Monday, October 31, 2011

Happy Halloween! Trick or Treating with Apple Cider Doughnuts in our bellies!

Halloween is so much fun with all the treats :) I'm not so big on the tricking but I do have a two year old so...I've been wanting to make doughnuts for a while and thought Apple Cider Doughnuts sound delicious. I also fried them! Which doesn't happen often. We don't have a dedicated deep fryer so it's just oil in a pan with a thermometer. When we fry something in this house then we see what other delicious things we can fry also. We don't want to waste the oil :). So, it's like the Texas state fair up in this house when we have oil in a pan with a thermometer. I'm walking around frying up mozzarella sticks, pickled jalapenos, actual pickles, frozen ice cream might be fun, or a hunk of rice krispie treat. We can't have an actual deep fryer around here because then I would eat so much fried food my stomach would hurt and it would just not be good for anyone. But, every once in a while my husband and I feel like fried deliciousness. So, this time it was doughnuts. We haven't managed to fry anything else yet but deep fried portobellos are on my list. I didn't make the frosting in this recipe. I simply rolled them in a cinnamon-sugar mixture which was really good also :)

Apple Cider Doughnuts

Ingredients
2 1/4 teaspoons active dry yeast
3/4 cup milk, at room temperature
1/4 cup apple cider, at room temperature
1/4 cup warm apple cider (about 110 degrees)
3 1/4 cups flour
4 tablespoons butter, at room temperature
3 egg yolks
2 tablespoons sugar
1 teaspoons salt

apple cider frosting
3 cup confectioners' sugar
1/4 cup butter, at room temperature
1/4 cup apple cider

canola oil for frying

Directions:

for the frosting:
Beat all ingredients together until a spreadable icing forms.

For the doughnuts:
In a small bowl, sprinkle the yeast over the warm cider in the bowl of a stand mixer or large mixing bowl. Let stand until foamy, about 5 minutes.

Add the flour, remaining cider, milk, butter, egg yolks, sugar, and salt until you have a soft, elastic dough that comes together easily into a ball.

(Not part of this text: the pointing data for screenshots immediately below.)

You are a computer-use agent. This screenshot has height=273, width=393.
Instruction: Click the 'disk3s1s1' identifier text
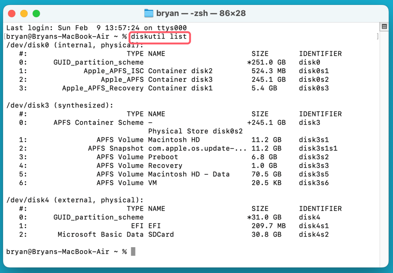[318, 148]
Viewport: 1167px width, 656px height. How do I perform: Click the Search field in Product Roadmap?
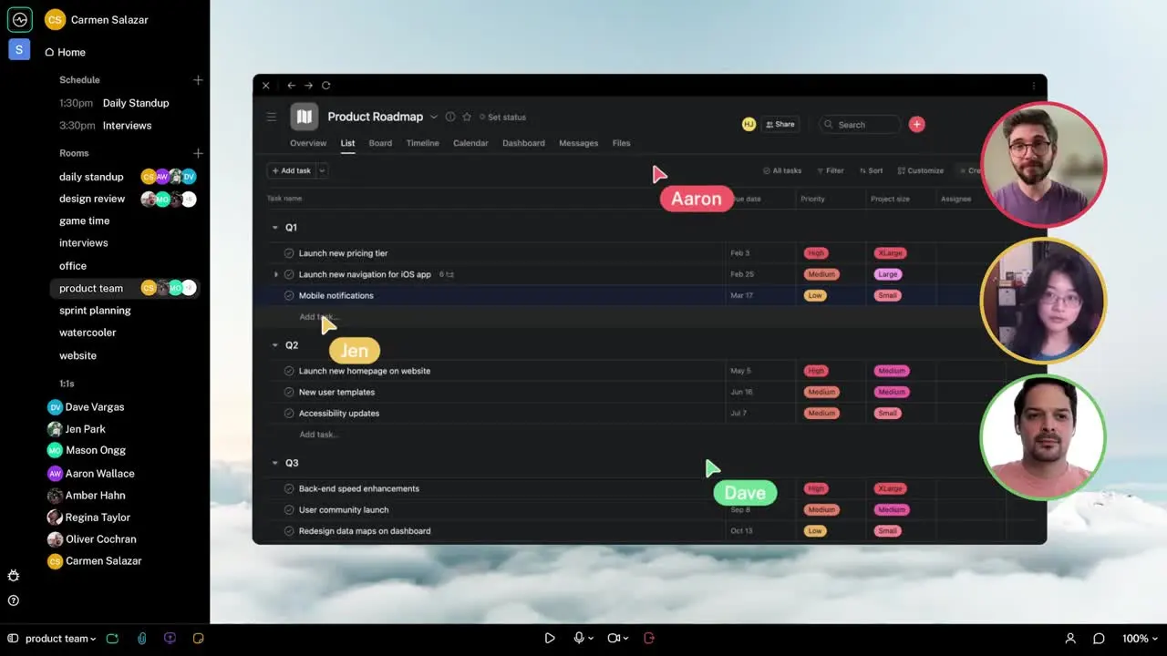pyautogui.click(x=860, y=124)
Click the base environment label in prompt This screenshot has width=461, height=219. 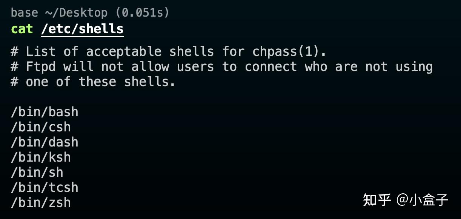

Place the dough in a greased bowl and cover with a tea towel or plastic wrap. Let the dough rise until it has doubled in bulk, about 1 1/2 hours.
Flour a clean work surface. Place the dough on the surface and roll it out. Roll until it is about 1/2 thick. Cut out doughnut shapes. Do not reroll to dough.
Place them on a parchment or silipat lined cookie sheet, cover again with the tea towel and let them rise 15-30 minutes. They should look puffy but don't need to have doubled.
Meanwhile, heat (to 350) about 3 inchs of oil in a heavy pot. Fry the doughnuts (2 or 3 at a time works well) flipping at least once to insure that they are golden brown on all sides, about 2 minutes.
Drain on paper towel lined plates or baking pans. Repeat for remaining doughnuts. Frost cooled doughnuts if desired. Eat the same day they are made.